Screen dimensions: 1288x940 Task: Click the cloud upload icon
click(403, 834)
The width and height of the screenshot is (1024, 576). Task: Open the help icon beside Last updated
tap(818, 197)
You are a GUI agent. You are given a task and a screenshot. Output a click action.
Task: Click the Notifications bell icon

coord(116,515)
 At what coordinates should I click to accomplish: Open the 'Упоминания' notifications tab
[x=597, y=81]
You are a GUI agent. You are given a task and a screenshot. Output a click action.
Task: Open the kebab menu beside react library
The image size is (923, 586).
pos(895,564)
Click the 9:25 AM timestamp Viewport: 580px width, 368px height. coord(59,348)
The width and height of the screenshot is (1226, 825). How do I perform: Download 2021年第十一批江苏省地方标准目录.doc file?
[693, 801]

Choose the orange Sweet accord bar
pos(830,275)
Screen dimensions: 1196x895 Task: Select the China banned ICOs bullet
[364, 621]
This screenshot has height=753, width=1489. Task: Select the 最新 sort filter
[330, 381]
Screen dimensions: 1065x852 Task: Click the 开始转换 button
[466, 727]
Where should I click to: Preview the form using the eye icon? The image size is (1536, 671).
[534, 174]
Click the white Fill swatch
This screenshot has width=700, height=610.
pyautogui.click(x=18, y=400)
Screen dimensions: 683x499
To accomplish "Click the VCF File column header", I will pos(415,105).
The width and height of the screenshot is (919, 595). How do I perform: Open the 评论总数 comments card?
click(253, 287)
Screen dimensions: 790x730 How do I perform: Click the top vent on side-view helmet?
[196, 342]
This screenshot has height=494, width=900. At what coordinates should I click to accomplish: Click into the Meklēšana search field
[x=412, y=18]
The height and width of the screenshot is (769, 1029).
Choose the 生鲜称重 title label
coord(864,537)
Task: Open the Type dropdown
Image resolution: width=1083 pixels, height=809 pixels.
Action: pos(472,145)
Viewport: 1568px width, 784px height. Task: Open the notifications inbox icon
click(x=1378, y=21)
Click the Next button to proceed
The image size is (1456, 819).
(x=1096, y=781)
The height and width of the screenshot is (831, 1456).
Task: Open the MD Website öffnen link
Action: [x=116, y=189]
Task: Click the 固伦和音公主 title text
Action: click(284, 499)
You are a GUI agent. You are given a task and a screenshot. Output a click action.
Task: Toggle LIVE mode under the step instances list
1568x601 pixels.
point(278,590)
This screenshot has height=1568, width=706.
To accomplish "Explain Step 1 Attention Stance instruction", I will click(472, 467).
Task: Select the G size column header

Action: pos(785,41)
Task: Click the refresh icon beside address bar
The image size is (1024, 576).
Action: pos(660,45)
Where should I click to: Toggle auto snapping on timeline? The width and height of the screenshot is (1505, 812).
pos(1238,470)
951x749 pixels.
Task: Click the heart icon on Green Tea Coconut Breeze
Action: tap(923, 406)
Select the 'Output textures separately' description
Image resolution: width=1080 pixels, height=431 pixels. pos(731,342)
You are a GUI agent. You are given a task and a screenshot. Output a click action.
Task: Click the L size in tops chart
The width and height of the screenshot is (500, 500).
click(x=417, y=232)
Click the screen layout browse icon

******

Work to be completed.
Print exactly the lines of the records from the one containing "This screenshot has height=494, width=900." through the end, and nothing besides them.

Written response.
This screenshot has height=494, width=900. At what coordinates should I click to accomplish: Click into the Meklēšana search field
[x=412, y=18]
The height and width of the screenshot is (769, 1029).
Choose the 生鲜称重 title label
coord(864,537)
Task: Open the Type dropdown
Image resolution: width=1083 pixels, height=809 pixels.
Action: pos(472,145)
Viewport: 1568px width, 784px height. Task: Open the notifications inbox icon
click(x=1378, y=21)
Click the Next button to proceed
The image size is (1456, 819).
(x=1096, y=781)
The height and width of the screenshot is (831, 1456).
Task: Open the MD Website öffnen link
Action: [x=116, y=189]
Task: Click the 固伦和音公主 title text
Action: click(284, 499)
You are a GUI agent. You are given a task and a screenshot. Output a click action.
Task: Toggle LIVE mode under the step instances list
1568x601 pixels.
point(278,590)
This screenshot has height=1568, width=706.
To accomplish "Explain Step 1 Attention Stance instruction", I will click(472, 467).
Task: Select the G size column header

Action: pos(785,41)
Task: Click the refresh icon beside address bar
The image size is (1024, 576).
Action: pos(660,45)
Where should I click to: Toggle auto snapping on timeline? The width and height of the screenshot is (1505, 812).
pos(1238,470)
951x749 pixels.
Task: Click the heart icon on Green Tea Coconut Breeze
Action: tap(923, 406)
Select the 'Output textures separately' description
Image resolution: width=1080 pixels, height=431 pixels. pos(731,342)
You are a GUI agent. You are given a task and a screenshot. Output a click action.
Task: Click the L size in tops chart
The width and height of the screenshot is (500, 500).
click(x=417, y=232)
Click the screen layout browse icon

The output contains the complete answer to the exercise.